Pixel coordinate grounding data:
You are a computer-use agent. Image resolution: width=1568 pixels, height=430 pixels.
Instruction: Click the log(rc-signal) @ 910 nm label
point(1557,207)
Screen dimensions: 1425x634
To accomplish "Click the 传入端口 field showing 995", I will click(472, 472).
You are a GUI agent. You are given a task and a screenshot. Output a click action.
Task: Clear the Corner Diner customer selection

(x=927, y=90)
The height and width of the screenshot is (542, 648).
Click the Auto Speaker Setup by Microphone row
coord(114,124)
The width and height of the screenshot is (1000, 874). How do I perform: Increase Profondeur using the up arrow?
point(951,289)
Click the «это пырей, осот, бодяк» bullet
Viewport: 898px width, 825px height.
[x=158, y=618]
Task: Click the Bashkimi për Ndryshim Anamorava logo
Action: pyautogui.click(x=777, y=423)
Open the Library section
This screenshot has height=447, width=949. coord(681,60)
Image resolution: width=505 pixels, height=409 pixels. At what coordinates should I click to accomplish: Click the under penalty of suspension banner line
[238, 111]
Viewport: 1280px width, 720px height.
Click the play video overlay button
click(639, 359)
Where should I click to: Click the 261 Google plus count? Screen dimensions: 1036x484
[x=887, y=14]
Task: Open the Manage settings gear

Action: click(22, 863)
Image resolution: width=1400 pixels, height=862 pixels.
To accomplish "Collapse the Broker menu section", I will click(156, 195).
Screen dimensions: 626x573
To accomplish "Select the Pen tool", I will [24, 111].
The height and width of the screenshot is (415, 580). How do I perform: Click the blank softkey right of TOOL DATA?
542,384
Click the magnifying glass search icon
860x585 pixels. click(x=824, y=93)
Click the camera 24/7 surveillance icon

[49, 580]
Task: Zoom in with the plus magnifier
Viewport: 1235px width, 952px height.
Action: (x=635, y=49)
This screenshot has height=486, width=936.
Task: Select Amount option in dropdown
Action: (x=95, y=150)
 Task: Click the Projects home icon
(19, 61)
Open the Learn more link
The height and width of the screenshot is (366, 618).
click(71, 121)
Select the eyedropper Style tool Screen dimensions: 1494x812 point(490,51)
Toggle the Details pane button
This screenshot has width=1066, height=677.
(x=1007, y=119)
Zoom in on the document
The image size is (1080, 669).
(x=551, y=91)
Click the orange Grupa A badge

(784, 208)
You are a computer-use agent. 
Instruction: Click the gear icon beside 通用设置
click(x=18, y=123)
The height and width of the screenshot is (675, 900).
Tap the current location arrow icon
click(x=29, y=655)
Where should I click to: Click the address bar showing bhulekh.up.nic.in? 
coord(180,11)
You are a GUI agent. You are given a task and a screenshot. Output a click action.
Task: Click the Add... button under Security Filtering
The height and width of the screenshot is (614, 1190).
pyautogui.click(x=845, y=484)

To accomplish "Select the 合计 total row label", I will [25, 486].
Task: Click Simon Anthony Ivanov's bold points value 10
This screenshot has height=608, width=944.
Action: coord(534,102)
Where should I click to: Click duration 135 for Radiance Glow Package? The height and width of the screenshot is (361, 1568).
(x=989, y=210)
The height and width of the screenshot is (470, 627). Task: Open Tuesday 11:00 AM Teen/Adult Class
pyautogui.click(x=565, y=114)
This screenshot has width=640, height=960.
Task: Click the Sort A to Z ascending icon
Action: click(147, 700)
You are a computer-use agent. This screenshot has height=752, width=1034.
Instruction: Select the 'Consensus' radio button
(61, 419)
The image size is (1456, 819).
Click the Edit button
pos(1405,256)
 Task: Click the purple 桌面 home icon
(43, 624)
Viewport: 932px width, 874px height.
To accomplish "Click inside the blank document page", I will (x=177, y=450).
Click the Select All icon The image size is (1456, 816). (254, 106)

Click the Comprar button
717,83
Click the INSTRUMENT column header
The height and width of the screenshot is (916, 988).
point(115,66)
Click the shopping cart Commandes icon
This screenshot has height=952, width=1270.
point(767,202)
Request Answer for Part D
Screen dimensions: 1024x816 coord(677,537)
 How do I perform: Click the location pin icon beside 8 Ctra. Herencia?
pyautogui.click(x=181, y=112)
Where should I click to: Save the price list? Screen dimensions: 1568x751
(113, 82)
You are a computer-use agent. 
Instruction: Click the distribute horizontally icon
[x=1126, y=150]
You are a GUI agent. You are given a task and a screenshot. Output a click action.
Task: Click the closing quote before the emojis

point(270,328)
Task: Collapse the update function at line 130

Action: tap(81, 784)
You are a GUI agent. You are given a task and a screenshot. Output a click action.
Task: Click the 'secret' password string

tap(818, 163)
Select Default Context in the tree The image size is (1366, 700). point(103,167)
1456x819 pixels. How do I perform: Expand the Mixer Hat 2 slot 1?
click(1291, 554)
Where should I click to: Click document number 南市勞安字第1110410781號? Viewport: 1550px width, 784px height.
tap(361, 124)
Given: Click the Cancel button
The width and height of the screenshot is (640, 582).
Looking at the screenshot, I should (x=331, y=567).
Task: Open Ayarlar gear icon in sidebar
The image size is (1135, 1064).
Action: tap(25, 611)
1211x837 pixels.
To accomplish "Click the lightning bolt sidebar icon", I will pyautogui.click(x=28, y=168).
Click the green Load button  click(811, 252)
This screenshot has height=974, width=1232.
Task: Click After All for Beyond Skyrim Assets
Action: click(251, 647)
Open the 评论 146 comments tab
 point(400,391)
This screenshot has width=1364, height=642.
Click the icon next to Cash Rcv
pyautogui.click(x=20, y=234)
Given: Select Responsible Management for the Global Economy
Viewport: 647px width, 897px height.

- [EXERCISE GOAL]
In full and without changes, copy the entries above.

- [OUTPUT OF THE TASK]
You are a computer-use agent. Image resolution: width=1568 pixels, height=430 pixels.
Instruction: Click the log(rc-signal) @ 910 nm label
point(1557,207)
Screen dimensions: 1425x634
To accomplish "Click the 传入端口 field showing 995", I will click(472, 472).
You are a GUI agent. You are given a task and a screenshot. Output a click action.
Task: Clear the Corner Diner customer selection

(x=927, y=90)
The height and width of the screenshot is (542, 648).
Click the Auto Speaker Setup by Microphone row
coord(114,124)
The width and height of the screenshot is (1000, 874). How do I perform: Increase Profondeur using the up arrow?
point(951,289)
Click the «это пырей, осот, бодяк» bullet
Viewport: 898px width, 825px height.
[x=158, y=618]
Task: Click the Bashkimi për Ndryshim Anamorava logo
Action: pyautogui.click(x=777, y=423)
Open the Library section
This screenshot has height=447, width=949. coord(681,60)
Image resolution: width=505 pixels, height=409 pixels. At what coordinates should I click to accomplish: Click the under penalty of suspension banner line
[238, 111]
Viewport: 1280px width, 720px height.
Click the play video overlay button
click(639, 359)
Where should I click to: Click the 261 Google plus count? Screen dimensions: 1036x484
[x=887, y=14]
Task: Open the Manage settings gear

Action: click(22, 863)
Image resolution: width=1400 pixels, height=862 pixels.
To accomplish "Collapse the Broker menu section", I will click(156, 195).
Screen dimensions: 626x573
To accomplish "Select the Pen tool", I will [24, 111].
The height and width of the screenshot is (415, 580). How do I perform: Click the blank softkey right of TOOL DATA?
542,384
Click the magnifying glass search icon
860x585 pixels. click(x=824, y=93)
Click the camera 24/7 surveillance icon

[49, 580]
Task: Zoom in with the plus magnifier
Viewport: 1235px width, 952px height.
Action: (x=635, y=49)
This screenshot has height=486, width=936.
Task: Select Amount option in dropdown
Action: (x=95, y=150)
 Task: Click the Projects home icon
(19, 61)
Open the Learn more link
The height and width of the screenshot is (366, 618).
click(71, 121)
Select the eyedropper Style tool Screen dimensions: 1494x812 point(490,51)
Toggle the Details pane button
This screenshot has width=1066, height=677.
(x=1007, y=119)
Zoom in on the document
The image size is (1080, 669).
(x=551, y=91)
Click the orange Grupa A badge

(784, 208)
You are a computer-use agent. 
Instruction: Click the gear icon beside 通用设置
click(x=18, y=123)
The height and width of the screenshot is (675, 900).
Tap the current location arrow icon
click(x=29, y=655)
Where should I click to: Click the address bar showing bhulekh.up.nic.in? 
coord(180,11)
You are a GUI agent. You are given a task and a screenshot. Output a click action.
Task: Click the Add... button under Security Filtering
The height and width of the screenshot is (614, 1190).
pyautogui.click(x=845, y=484)

To accomplish "Select the 合计 total row label", I will [25, 486].
Task: Click Simon Anthony Ivanov's bold points value 10
This screenshot has height=608, width=944.
Action: coord(534,102)
Where should I click to: Click duration 135 for Radiance Glow Package? The height and width of the screenshot is (361, 1568).
(x=989, y=210)
The height and width of the screenshot is (470, 627). Task: Open Tuesday 11:00 AM Teen/Adult Class
pyautogui.click(x=565, y=114)
This screenshot has width=640, height=960.
Task: Click the Sort A to Z ascending icon
Action: click(147, 700)
You are a computer-use agent. This screenshot has height=752, width=1034.
Instruction: Select the 'Consensus' radio button
(61, 419)
The image size is (1456, 819).
Click the Edit button
pos(1405,256)
 Task: Click the purple 桌面 home icon
(43, 624)
Viewport: 932px width, 874px height.
To accomplish "Click inside the blank document page", I will (x=177, y=450).
Click the Select All icon The image size is (1456, 816). (254, 106)

Click the Comprar button
717,83
Click the INSTRUMENT column header
The height and width of the screenshot is (916, 988).
point(115,66)
Click the shopping cart Commandes icon
This screenshot has height=952, width=1270.
point(767,202)
Request Answer for Part D
Screen dimensions: 1024x816 coord(677,537)
 How do I perform: Click the location pin icon beside 8 Ctra. Herencia?
pyautogui.click(x=181, y=112)
Where should I click to: Save the price list? Screen dimensions: 1568x751
(113, 82)
You are a computer-use agent. 
Instruction: Click the distribute horizontally icon
[x=1126, y=150]
You are a GUI agent. You are given a task and a screenshot. Output a click action.
Task: Click the closing quote before the emojis

point(270,328)
Task: Collapse the update function at line 130

Action: tap(81, 784)
You are a GUI agent. You are given a task and a screenshot. Output a click action.
Task: Click the 'secret' password string

tap(818, 163)
Select Default Context in the tree The image size is (1366, 700). point(103,167)
1456x819 pixels. How do I perform: Expand the Mixer Hat 2 slot 1?
click(1291, 554)
Where should I click to: Click document number 南市勞安字第1110410781號? Viewport: 1550px width, 784px height.
tap(361, 124)
Given: Click the Cancel button
The width and height of the screenshot is (640, 582).
Looking at the screenshot, I should (x=331, y=567).
Task: Open Ayarlar gear icon in sidebar
The image size is (1135, 1064).
Action: tap(25, 611)
1211x837 pixels.
To accomplish "Click the lightning bolt sidebar icon", I will pyautogui.click(x=28, y=168).
Click the green Load button  click(811, 252)
This screenshot has height=974, width=1232.
Task: Click After All for Beyond Skyrim Assets
Action: click(251, 647)
Open the 评论 146 comments tab
 point(400,391)
This screenshot has width=1364, height=642.
Click the icon next to Cash Rcv
pyautogui.click(x=20, y=234)
Given: Select Responsible Management for the Global Economy
Viewport: 647px width, 897px height.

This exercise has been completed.